May Seeks Middle Way for British Conservatism

Theresa May’s vision lies somewhere between the liberalism of her predecessor and the Tory paternalism of the past.

British home secretary Theresa May speaks at a mosque in East London, England, February 12, 2015
British home secretary Theresa May speaks at a mosque in East London, England, February 12, 2015 (UK Home Office)

Theresa May has promised to govern as an inclusive, “one-nation” Conservative since taking over from David Cameron as British prime minister last week.

To make clear she meant it, the former home secretary sacked many of Cameron’s loyalists from the cabinet and brought in more traditional, as opposed to liberal, Conservatives.

Richard Aldous, a history professor and the author of Reagan and Thatcher: The Difficult Relationship (2012), is positive about the reshuffle. He writes in The American Interest that the new cabinet is 70 percent publicly-educated, including the new prime minister herself; a break with Cameron’s private-school club.

“As a consequence,” argues Aldous, “this administration is one that looks a little more like modern Britain — an important shift if May wants to deliver on her stated commitment to building ‘one nation’.”

Aldous does worry about the mass expulsion of the Cameroons, including George Osborne, the longtime chancellor, Stephen Crabb, the former work and pensions secretary, and Nicky Morgan, the former education secretary.

“Looking at the new government team, it is not immediately apparent who will replace them as the animating forces behind policy,” he writes.

Middle ground

Tim Bale, another historian and author of The Conservative Party: From Thatcher to Cameron (2012), suggests in The Guardian that Nick Timothy, one of May’s two new chiefs of staff, may be such an intellectual light.

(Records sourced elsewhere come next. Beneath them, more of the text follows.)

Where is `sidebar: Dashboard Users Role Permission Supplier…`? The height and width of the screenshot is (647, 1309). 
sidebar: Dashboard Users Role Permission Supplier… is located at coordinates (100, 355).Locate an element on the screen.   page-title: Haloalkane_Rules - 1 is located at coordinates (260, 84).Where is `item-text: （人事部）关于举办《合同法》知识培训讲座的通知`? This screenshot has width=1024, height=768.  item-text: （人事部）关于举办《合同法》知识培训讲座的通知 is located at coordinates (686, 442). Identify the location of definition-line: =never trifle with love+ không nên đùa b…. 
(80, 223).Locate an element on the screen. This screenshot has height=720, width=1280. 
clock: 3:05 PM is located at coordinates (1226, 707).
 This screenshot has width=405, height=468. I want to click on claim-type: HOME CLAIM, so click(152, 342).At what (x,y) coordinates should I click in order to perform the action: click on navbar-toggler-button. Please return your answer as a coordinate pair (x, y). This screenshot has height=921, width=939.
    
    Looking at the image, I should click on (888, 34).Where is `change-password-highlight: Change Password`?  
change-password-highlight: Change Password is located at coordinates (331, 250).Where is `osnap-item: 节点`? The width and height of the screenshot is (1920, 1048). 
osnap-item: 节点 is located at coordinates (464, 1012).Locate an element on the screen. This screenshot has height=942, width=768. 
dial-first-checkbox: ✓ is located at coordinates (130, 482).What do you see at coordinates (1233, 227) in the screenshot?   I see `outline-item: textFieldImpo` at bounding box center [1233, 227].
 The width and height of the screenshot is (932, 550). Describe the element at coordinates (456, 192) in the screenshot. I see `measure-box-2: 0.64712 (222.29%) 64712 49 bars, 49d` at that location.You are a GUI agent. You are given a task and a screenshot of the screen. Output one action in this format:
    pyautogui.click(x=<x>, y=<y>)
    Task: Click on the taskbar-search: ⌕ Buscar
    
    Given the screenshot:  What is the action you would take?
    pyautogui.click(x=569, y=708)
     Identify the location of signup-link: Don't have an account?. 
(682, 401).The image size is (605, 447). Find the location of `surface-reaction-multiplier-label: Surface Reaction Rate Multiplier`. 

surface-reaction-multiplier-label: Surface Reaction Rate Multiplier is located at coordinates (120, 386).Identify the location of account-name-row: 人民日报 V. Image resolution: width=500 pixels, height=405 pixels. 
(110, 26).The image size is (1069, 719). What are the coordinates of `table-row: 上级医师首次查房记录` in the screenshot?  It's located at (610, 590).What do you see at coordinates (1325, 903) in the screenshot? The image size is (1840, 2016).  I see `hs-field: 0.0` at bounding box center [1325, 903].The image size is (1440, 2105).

In March, Timothy exhorted his party in a column for Conservative Home to find a middle way between the big-city liberalism of Osborne and the Tory paternalism embodied by the likes of Iain Duncan Smith — a tension that has existed within the Conservative Party for at least a century, as Bale relates.

The voters Conservatives need to reach are ordinary working- and middle class, according to Timothy; people of modest means, but who work hard and want to give their children the best start in life they can.

They are natural conservatives for precisely the reason that the stakes they have are small. They want stability, certainty and steady leadership by politicians who have their interests at heart.

Cue May who entered 10 Downing Street promising to lead a government that “will be driven not by the interests of the privileged few, but by yours.”


Bale argues that while the liberal conservatism of Cameron and Osborne had its benefits — autonomous schools, marriage equality, lower business tax rates — its green policies and failure to curtail immigration left the working people Timothy wrote about unmoved.

Janan Ganesh, a liberal himself, fears the pendulum will now swing the other way.

He is not impressed with May’s rhetoric, arguing in the Financial Times that until a new prime minister promises to govern for the privileged few, make Britain less unified and ignore social problems, “it will never be interesting when one says the opposite.”

Christian democrat-like

Ganesh does see the argument for a more christian democrat-like type of Conservatism.

Cameron and Osborne reconciled their party to modern Britain, he writes, “in all its cultural flux and godless consumption.” May will attempt another kind of rapprochement: between party and country.

The Tories, defined by the market since Thatcher, will start to reflect voter disillusion with it. This could mean a slower and differently designed fiscal consolidation, with taxes doing more of the work, and active government support for industries and regions. It will almost certainly mean a labor market less porous to foreigners.

But he sees two major obstacles.

One is that global economic forces, which have given Britain a services-heavy economy that disadvantages low-skilled workers, are difficult to bend. Every government wants to raise productivity, restore manufacturing and revive the postindustrial north of England. The difficulty, as always, is how?

Second is Britain’s European exit, which, Ganesh predicts, will overshadow everything else. Civil servants, ministers and journalists will have neither the time nor interest to design an industrial policy or reform social security at the same time. Extracting the United Kingdom from the European Union is the biggest challenge the country has faced in decades.

“The process of exit will drain all else,” writes Ganesh, “including the prime minister’s new Conservatism.” The upside — as he sees it — may be that the new government doesn’t act too differently from the last one after all.